You have just stepped into a murder bar.
This is quite different than your average dive bar. Dive bars are an important and healthy part of any neighbourhood dynamic — they are a vanguard against the all-consuming forces of gentrification — a sign that a neighbourhood still has some balance in regards to mixed income. After all, not every bar can serve seven-dollar pints of local craft brew and artisanal cocktails.
A murder bar is a far more insidious beast. Often located near mental health facilities, probation offices, or homeless shelters, murder bars are almost predatory in nature. Proprietors eschew any kind of moral standard in favour of profiting off the mentally ill, the desperate, or whoever else wanders into their web of misery and alcohol. Entering one, you get the distinct sense you may not leave in one piece.
Some murder bars are deceitful in nature. I’ve seen one that disguises itself as a karaoke bar, hiding its true nature behind images of pop music and joyous sing-a-longs. It is always empty, but if a person tries to enter, they are shooed out angrily with the words “Private party, private party!” as strange noises and cigarette smoke emanate from the back room, a mysterious place guarded by a ratty looking curtain. I have been tempted to return, to challenge those gatekeepers and to explore the secrets of the mysterious back rooms, but I worry that I would be lost forever to its dark secrets.
Others are parasitic. In Parkdale I encountered a bar that was once a gourmet Eastern European restaurant. When ownership changed hands in the late 2000s, a murder bar grew from its inside and burst out like a booze-infused variation of the movie Alien. When I went — seeking cabbage rolls, as is the custom of my people — the only sign of its former glory were photos of Belgrade on the wall. The windows were painted black, though poor workmanship and age allowed an eerie orange mosaic glow to filter though the cracks and shoddy brushstrokes.
I left quickly. I did not order any cabbage rolls.
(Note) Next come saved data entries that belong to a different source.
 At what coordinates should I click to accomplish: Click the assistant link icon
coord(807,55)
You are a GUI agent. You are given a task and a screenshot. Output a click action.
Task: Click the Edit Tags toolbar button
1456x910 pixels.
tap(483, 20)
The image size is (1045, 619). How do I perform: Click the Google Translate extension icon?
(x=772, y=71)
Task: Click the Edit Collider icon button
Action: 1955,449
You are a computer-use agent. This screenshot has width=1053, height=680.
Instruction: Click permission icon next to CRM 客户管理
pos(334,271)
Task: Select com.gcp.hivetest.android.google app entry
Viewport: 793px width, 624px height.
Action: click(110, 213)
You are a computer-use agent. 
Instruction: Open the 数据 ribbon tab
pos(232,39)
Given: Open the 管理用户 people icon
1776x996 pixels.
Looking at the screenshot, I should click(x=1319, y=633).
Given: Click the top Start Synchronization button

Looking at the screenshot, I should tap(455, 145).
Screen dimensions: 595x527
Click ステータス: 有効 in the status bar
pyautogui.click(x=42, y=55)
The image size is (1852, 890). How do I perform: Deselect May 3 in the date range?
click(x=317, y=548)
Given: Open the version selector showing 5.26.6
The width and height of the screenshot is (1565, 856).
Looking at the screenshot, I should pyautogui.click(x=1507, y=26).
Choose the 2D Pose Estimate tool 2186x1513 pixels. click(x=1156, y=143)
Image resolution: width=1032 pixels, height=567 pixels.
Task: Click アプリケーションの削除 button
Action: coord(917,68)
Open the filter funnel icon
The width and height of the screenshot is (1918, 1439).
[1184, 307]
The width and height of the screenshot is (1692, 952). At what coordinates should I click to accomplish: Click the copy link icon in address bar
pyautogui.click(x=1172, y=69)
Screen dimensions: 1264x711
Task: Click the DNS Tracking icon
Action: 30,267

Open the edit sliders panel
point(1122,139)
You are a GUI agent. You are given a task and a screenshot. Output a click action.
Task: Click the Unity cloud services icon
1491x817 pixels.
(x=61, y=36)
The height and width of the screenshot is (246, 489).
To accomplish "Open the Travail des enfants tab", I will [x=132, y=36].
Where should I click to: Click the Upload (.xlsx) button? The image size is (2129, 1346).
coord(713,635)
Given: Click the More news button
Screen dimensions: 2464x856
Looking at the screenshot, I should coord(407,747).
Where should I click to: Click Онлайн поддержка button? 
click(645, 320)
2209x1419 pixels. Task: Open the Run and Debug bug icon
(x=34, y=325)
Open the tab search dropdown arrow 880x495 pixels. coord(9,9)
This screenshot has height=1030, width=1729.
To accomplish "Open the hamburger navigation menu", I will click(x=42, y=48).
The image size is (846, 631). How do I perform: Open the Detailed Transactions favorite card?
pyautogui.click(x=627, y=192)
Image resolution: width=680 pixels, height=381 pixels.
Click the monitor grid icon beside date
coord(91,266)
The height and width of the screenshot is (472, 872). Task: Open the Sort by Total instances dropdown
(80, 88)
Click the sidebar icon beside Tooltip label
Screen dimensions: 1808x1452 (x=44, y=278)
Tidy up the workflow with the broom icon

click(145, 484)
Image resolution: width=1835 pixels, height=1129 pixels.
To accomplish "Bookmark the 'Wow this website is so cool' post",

These bars exist, dear reader, and if you find yourself in one, I would advise you to act as if everything is perfectly natural, and mimic the actions and behaviours of the other patrons. Do not make any sudden or unexpected movements. When startled, a murder bar’s own customers act as antibodies and will attempt to expel any outsiders. Be ever vigilant, browse yelp regularly, and learn to recognize warning signs, such as covered windows, the flagrant disobedience of indoor smoking bylaws, and an ever-present malicious aura.